- [What is required] Whenever the string "computer" turns up in a line below, that line should be copied.

- [Records for the task]
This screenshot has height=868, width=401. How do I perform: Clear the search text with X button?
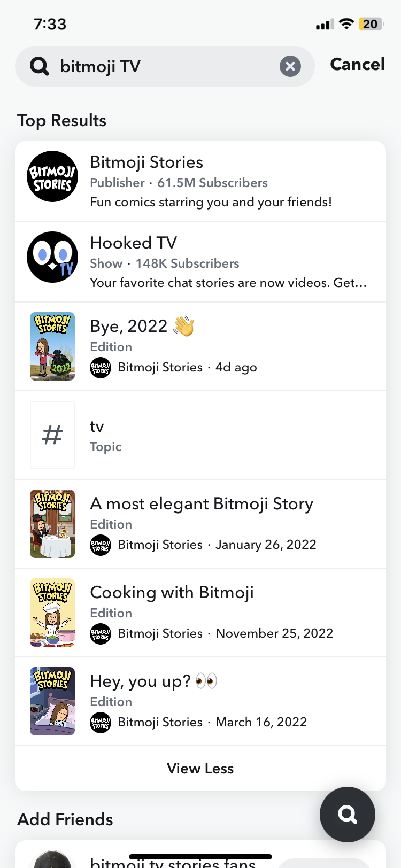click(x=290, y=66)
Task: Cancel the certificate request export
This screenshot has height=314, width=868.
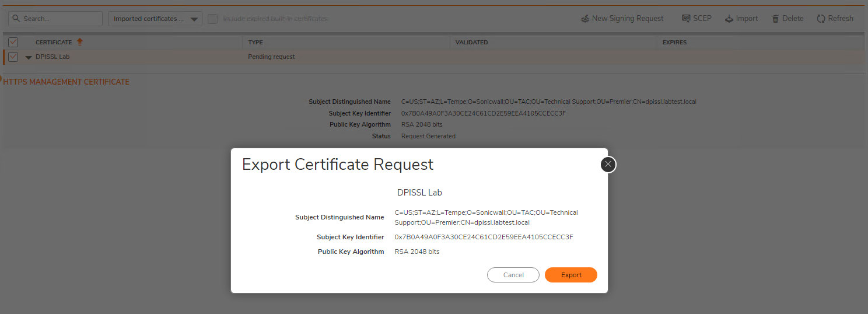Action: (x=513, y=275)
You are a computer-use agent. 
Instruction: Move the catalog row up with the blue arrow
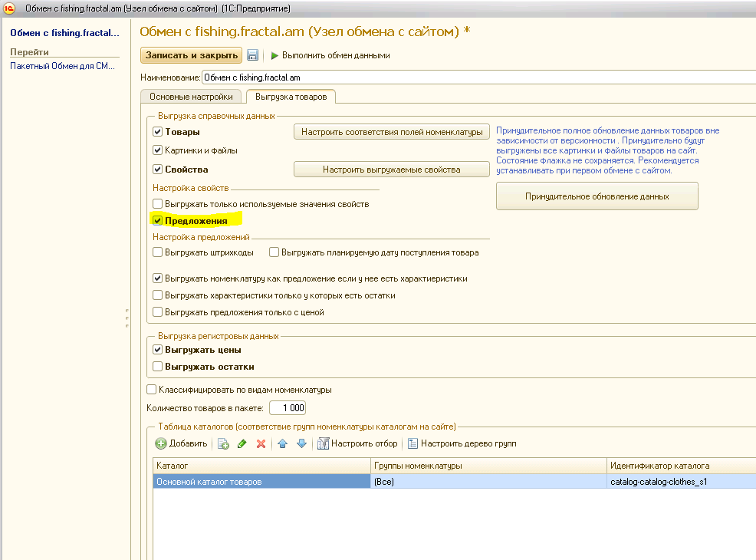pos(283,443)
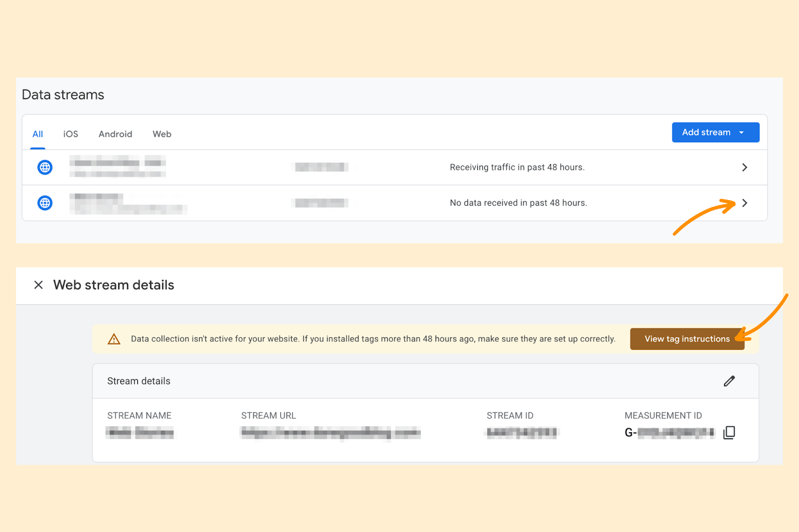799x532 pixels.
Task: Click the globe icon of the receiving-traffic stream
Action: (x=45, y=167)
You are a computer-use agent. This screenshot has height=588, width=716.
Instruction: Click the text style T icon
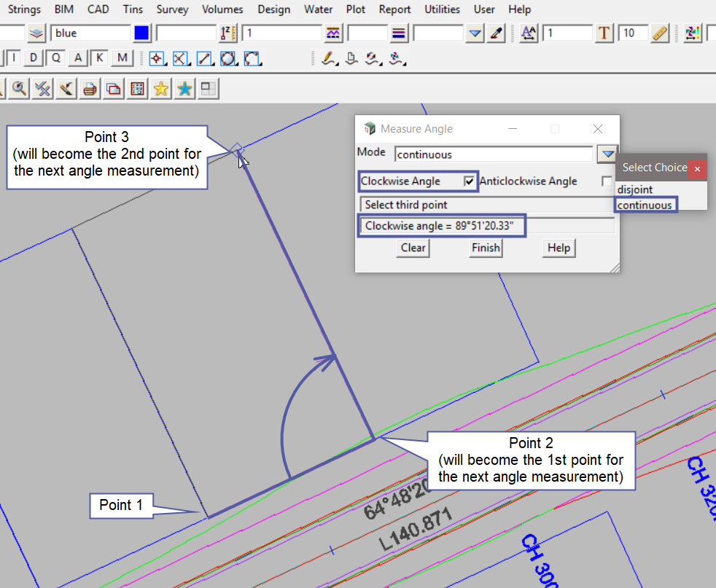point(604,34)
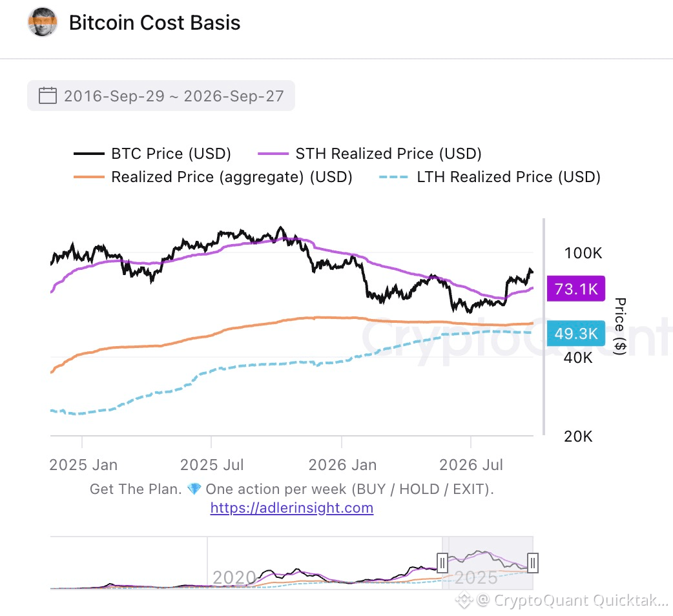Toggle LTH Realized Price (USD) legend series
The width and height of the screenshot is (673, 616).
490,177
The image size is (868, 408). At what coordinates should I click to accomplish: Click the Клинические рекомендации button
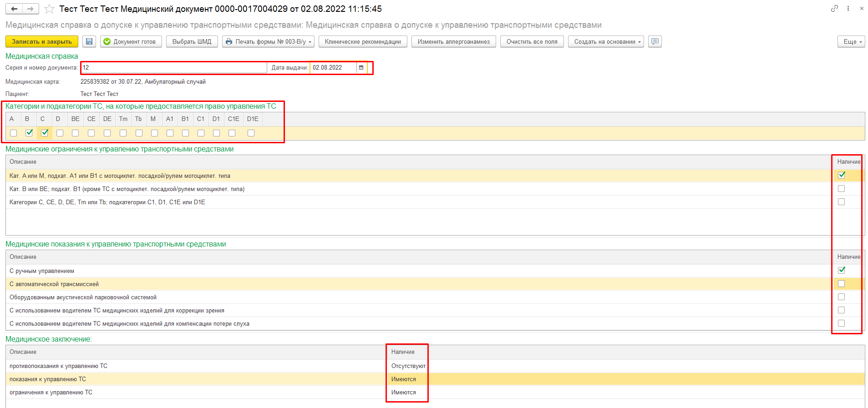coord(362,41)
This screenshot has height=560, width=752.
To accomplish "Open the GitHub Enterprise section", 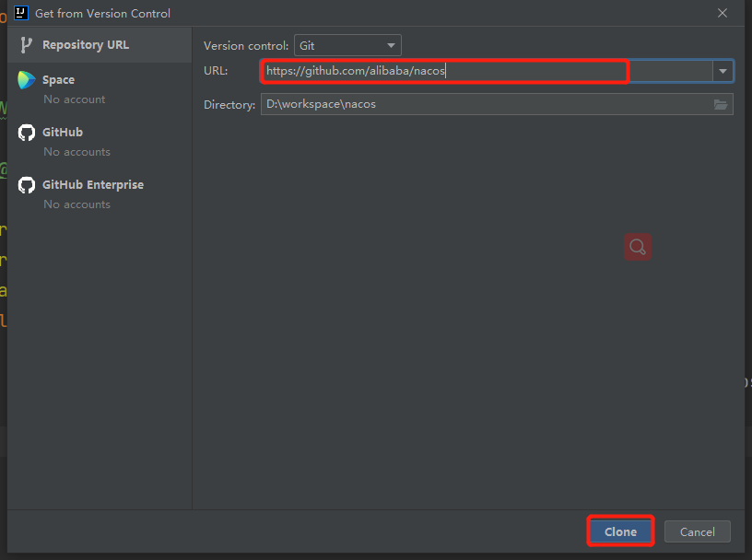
* * *
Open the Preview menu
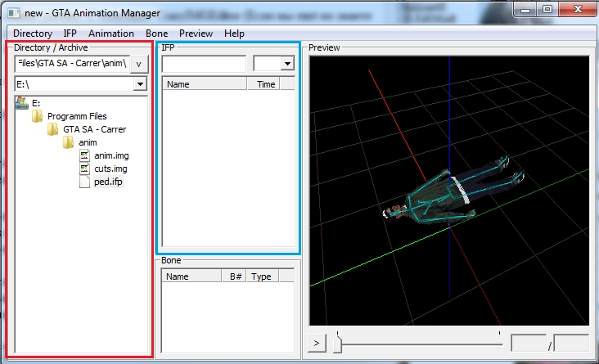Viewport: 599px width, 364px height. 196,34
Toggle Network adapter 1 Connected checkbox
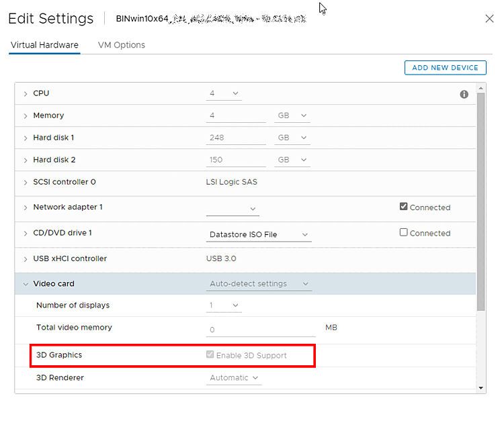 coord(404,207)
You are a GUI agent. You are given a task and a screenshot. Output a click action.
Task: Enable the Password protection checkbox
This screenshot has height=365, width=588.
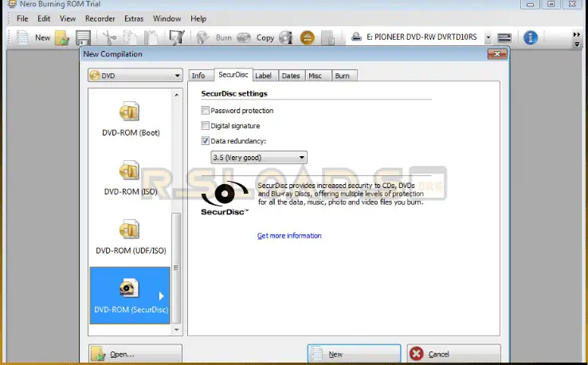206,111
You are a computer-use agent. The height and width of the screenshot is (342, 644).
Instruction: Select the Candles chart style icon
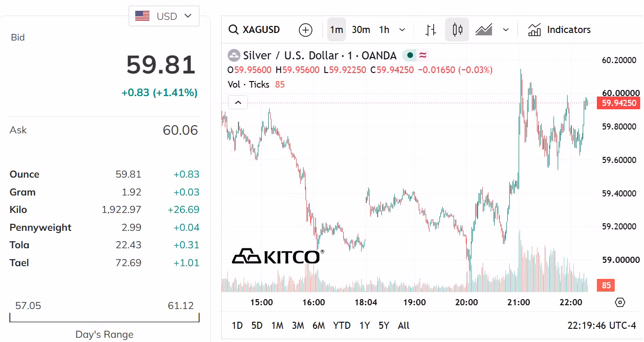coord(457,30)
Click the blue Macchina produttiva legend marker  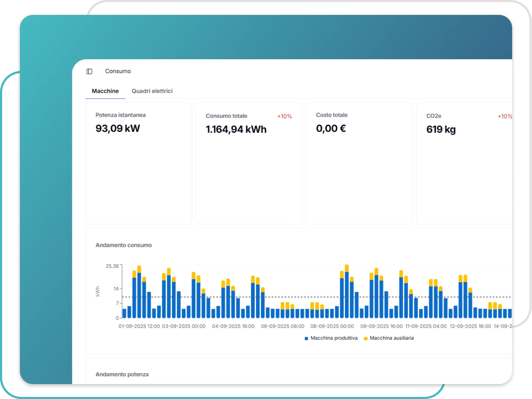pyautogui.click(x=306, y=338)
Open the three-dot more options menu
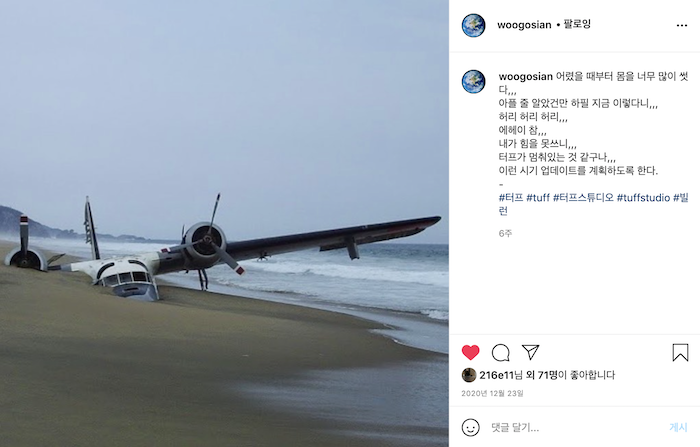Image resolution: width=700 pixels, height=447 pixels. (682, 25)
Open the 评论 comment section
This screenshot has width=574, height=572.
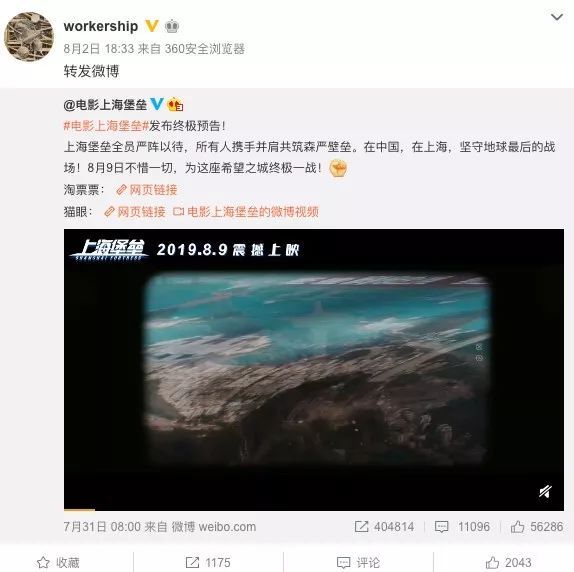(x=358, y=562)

- [Exercise solution]
You are a computer-use agent. 
You are a computer-use agent. This screenshot has height=588, width=716.
You are a computer-use agent. The height and width of the screenshot is (342, 644).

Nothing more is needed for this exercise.